Thousands of Egyptians protested against the state on Tuesday in a rare show of strength to mark what online activists said was a Day of Wrath inspired by the revolt that toppled Tunisia's president.
Web activists have become some of the most vigorous critics of Egyptian President Hosni Mubarak's three decades in office. They led the calls for protests against poverty and repression on what is a national holiday in Egypt.
The protests are being watched to see whether online calls for change can lure Egyptians into the street. Total numbers were difficult to estimate because of the spread of protests, but witness accounts suggested it reached several thousand.
Down, down, Hosni Mubarak, protesters chanted outside a court complex before marching along a road in central Cairo.
Witnesses said about 1,000 joined that march and hundreds gathered in other areas of Cairo, an unusually large number in the Arab world's most populous nation, where protests tend to be swiftly crushed and rarely gather more than a few hundred.
It was also rare that police let protesters march away from a single spot, although there was pushing and shoving between police and protesters trying to get to Tahrir, a big square in the centre of the sprawling capital of 20 million.
Hundreds more gathered in cities outside Cairo, including in north Sinai, Ismailia, Suez and Alexandria, witnesses said. About 200 protested in Mahalla el Kubra, where there were riots in 2008 over subsidised bread shortages and high prices.
Where are you freedom? protesters in Ismailia shouted.
Gamal, tell your father Egyptians hate you, protesters in Cairo shouted referring to Mubarak's son who many Egyptians believe is being groomed to succeed his 82-year-old father. Father and son deny any such plan.
In north Sinai, witnesses and a security source said dozens of protesters lit tyres and blocked a coastal road to Rafah on the border with Gaza, calling for prisoners to be released. The area has seen tensions between Bedouin and police.
The Interior Ministry warned earlier that it would deal firmly with anyone breaking the law and said demonstrators could face arrest, although it welcomed stationary protests for a limited period.
We have orders not to clash with them (protestors), one security officer was heard to say, speaking on a mobile phone.

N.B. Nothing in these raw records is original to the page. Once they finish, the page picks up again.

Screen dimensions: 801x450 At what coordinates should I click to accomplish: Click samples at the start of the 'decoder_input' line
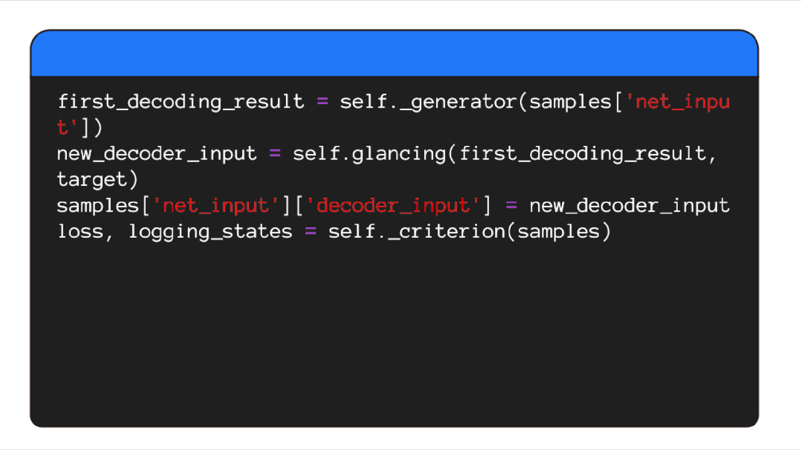click(98, 206)
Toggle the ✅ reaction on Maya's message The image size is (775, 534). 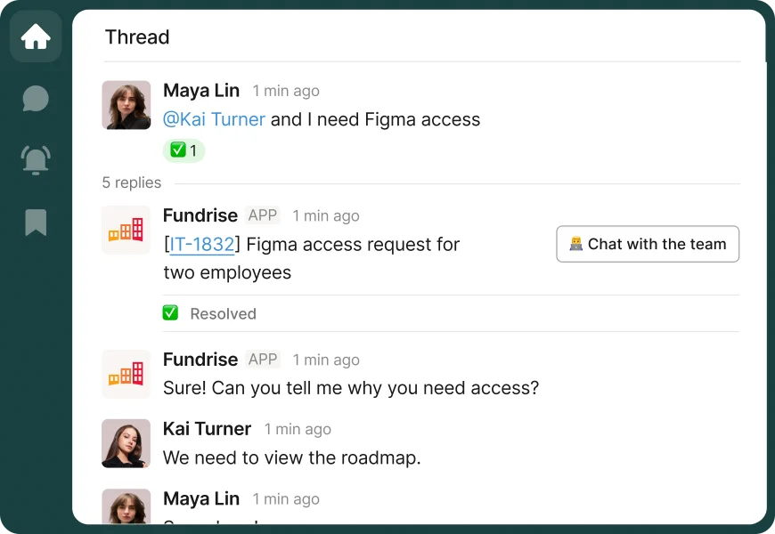(184, 150)
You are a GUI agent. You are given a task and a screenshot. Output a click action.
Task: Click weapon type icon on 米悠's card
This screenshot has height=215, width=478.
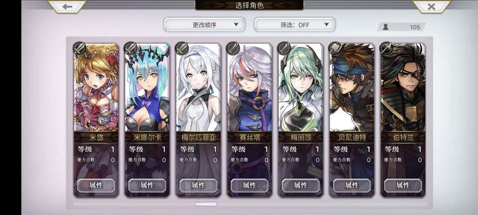(x=80, y=48)
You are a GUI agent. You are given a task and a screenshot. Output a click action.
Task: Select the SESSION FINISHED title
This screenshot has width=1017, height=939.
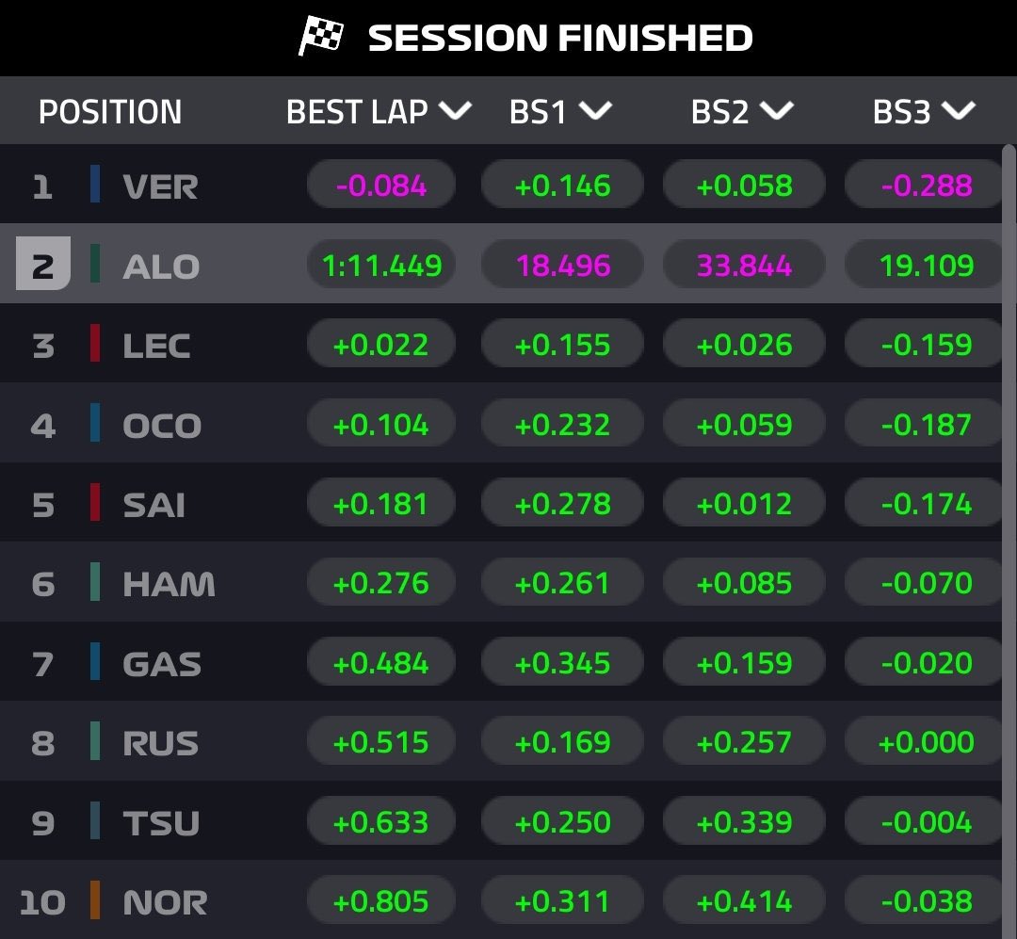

Plain clothes police are often used to disrupt Egyptian demonstrators. In one location in Cairo, a witness saw police taking off their uniforms and dressing in civilian outfits.
Tunisian protests that toppled President Zine al-Abidine Ben Ali sent shockwaves through the Arab world. Many Arabs face the same issues that provoked Tunisians to rise up: soaring food prices, unemployment and authoritarian rule.
Ben Ali fled to Saudi Arabia, and some of the Cairo protesters chanted: Oh Mubarak, Saudi Arabia awaits you.
We are protesting against all the laws that have led to the worst living conditions, covering health to education. All we want is to work that's all, said Tobar, an owner of a sportswear shop which he said had to close down.
Egypt's registered opposition parties are weak and fragmented. The banned Muslim Brotherhood, seen as having Egypt's biggest grassroots network, has not called on members to take part but said some would join in a personal capacity.
I will go to the streets on the 25th of January because this country is my country and I vow an oath that I am ready and willing to die for its sake, wrote Mohamed M on a Facebook group that called for protests and which has 87,000 supporters.
Facebook users shared photos before the protests of areas where police had gathered in force or blocked streets. One Twitter entry urged police to join the people's side.
In my book, if you get a tenth of the 80,000 people or so who support the initiative online, it will be a success, wrote Issandr El Amrani on his blog arabist.net before the protests.